So the phrase is misleading! Why be a stickler for terminology and make such a song and dance about it? Afterall surely everybody knows that they can’t use data as a substitute for logic? Part of the reason why I wrote this paper is that not everybody knows that they can’t use data as a substitute for logic, but that is not the main reason. The main reason is the quest for “data driven decisions” is causing people to place too much emphasis on the collection of data and not enough emphasis on the rest of the influencers and the logic itself. I use the term Decision Intelligence to encapsulate logic, data, knowledge and intuition as equally important ingredients of the decision making process. When thinking about all of the elements of Decision Intelligence in harmony, it opens up more avenues to improve decision making – some of which may require less data or easier to collect proxy data. Data collection and processing is a costly and messy business. We only want to have to do as much of it as we really need too – and we definitely don’t want to fall into the ever-common trap of collecting data that is not used at all or is used incorrectly in the decision process.

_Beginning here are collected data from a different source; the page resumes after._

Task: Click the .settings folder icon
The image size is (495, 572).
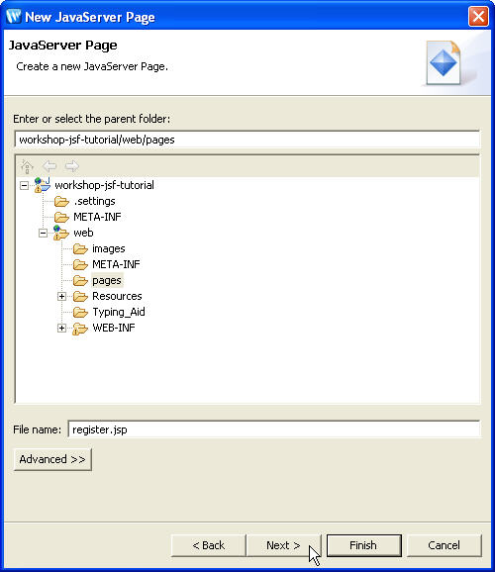Action: click(61, 201)
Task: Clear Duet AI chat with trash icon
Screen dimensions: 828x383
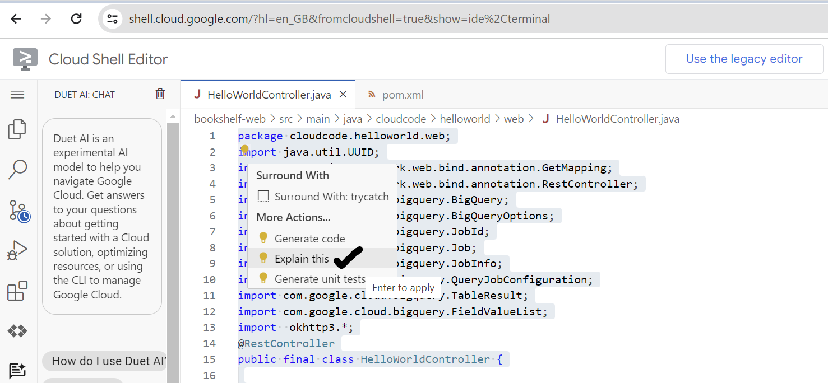Action: tap(160, 94)
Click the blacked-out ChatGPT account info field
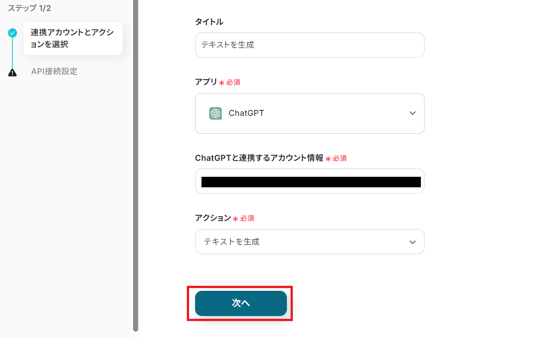The image size is (554, 338). [309, 181]
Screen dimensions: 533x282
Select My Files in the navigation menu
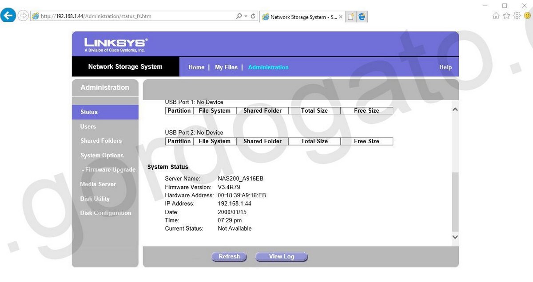[x=227, y=67]
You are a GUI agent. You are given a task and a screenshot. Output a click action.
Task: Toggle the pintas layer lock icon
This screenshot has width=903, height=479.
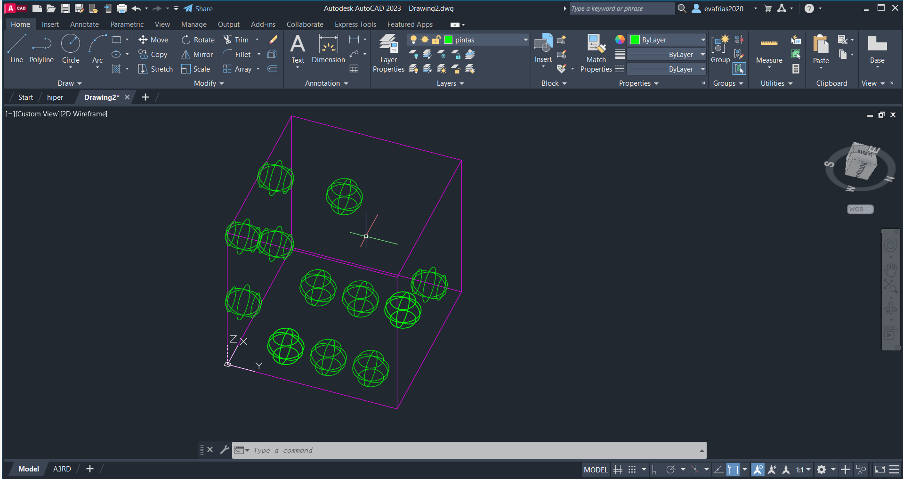tap(436, 40)
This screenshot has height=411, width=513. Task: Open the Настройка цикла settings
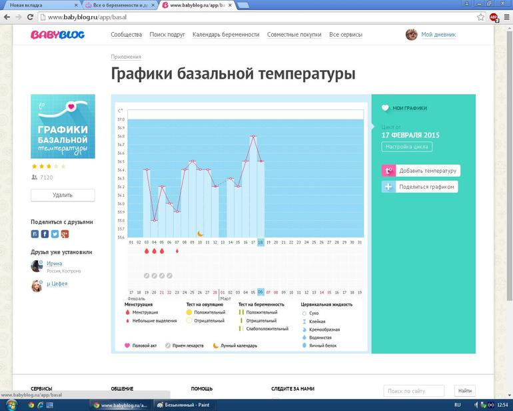pyautogui.click(x=406, y=147)
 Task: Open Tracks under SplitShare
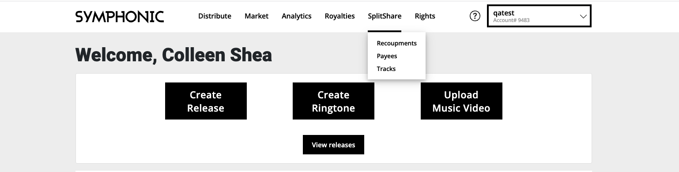tap(386, 69)
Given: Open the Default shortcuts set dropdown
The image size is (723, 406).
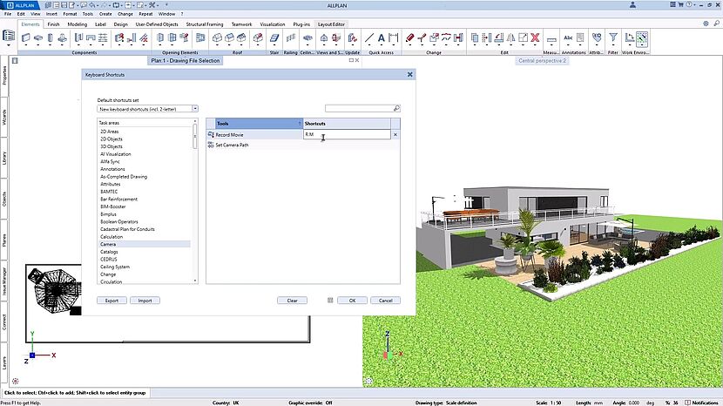Looking at the screenshot, I should 195,109.
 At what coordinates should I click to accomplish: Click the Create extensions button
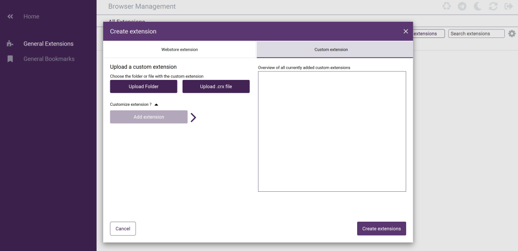click(381, 229)
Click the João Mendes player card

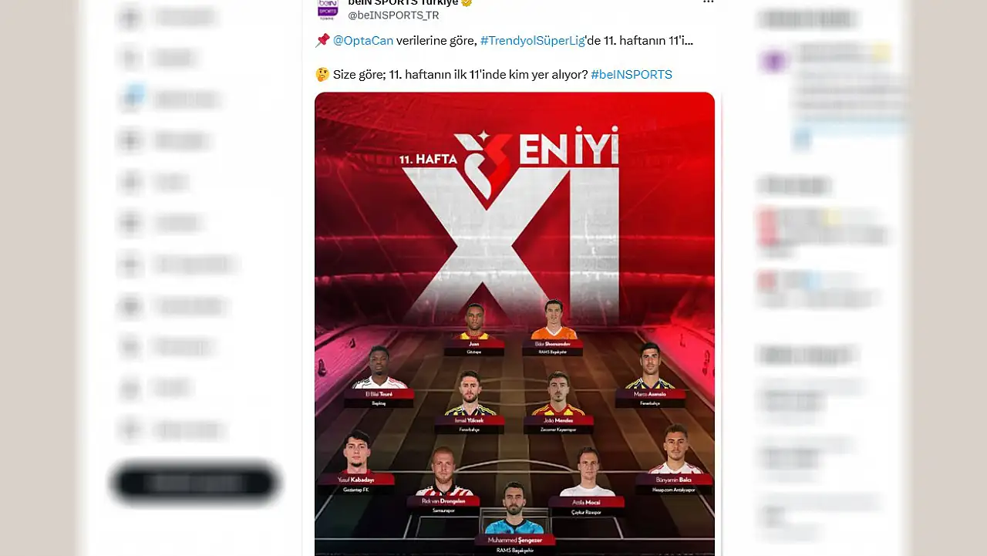click(x=559, y=403)
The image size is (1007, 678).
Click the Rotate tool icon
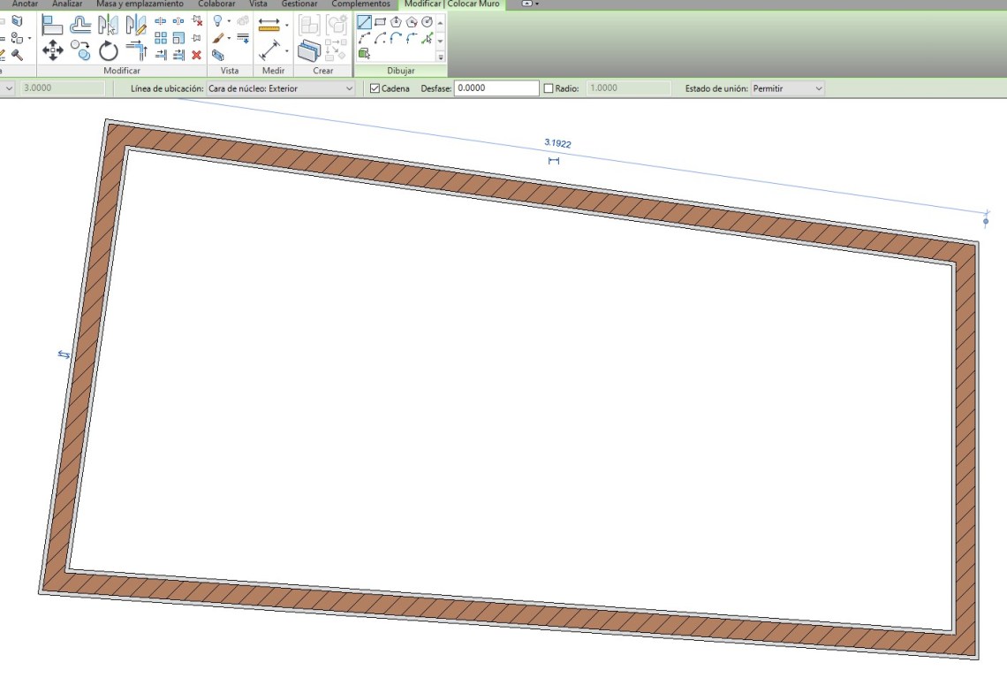click(x=108, y=50)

A Decision Intelligence mindset places the decision logic first and gives equal consideration to data, intuition and knowledge. The Decision Intelligence mindset applies to any decision – whether fully automated, partially automated or totally brain-powered and free from technical aids. In fact it is only after you adopt a Decision Intelligence mindset that you will feel adequately empowered to make appropriate decisions about the level of automation of each decision. In contrast, a data-driven mindset frequently encourages misguided attempts at automation – where people attempt to automate decisions that are not ready for automation just because they have data.
Some of you may be questioning how I dare to state that “intuition” requires equal consideration with data. Wasn’t data-driven decision making supposed to free us from the perils of intuition? Let’s get one thing out the way. There are always perils with decision making. These perils exist due to uncertainty and no amount of data or “Decision Intelligence” can eliminate them. With data and logic, we can estimate the degree of peril in any decision. Once you understand the perils, intuition can have the liberating effect of allowing you to proceed boldly in the face of uncertainty. This is better than proceeding blindly on a data-driven fallacy that the future will look like the past.
By making a confident decision and proceeding boldly based on intuition adds a strong human element to the decision – which increases the level of investment in the decision. This investment in the decision is both a good and a bad thing. It is good when it becomes a motivator. It is bad when it causes the decision maker to be over-invested in the decision to the point where the decision maker is unable to objectively decide to change course when it becomes obvious that the course needs correction.
What about “knowledge”? I left the touchiest element of Decision Intelligence till last. Knowledge is a touchy subject, because human knowledge can be encoded as new data and logic – and hence placed in machines – resulting in increased level of automation and in the doom and gloom scenario less need for humans. The way that the counter-argument to doom and gloom normally goes is that replacing mindless tasks performed by humans with ones automated by machines creates more capacity for human thinking which leads to the creation of more valuable knowledge. This new knowledge is used to improve products and processes and as long as people value product and process improvement, people will continue to be rewarded for their contributions of knowledge. I don’t subscribe to either of these as blanket arguments. Each decision about how far to go with automation of any decision process is a decision in its own right – and should be handled with the rigor of Decision Intelligence.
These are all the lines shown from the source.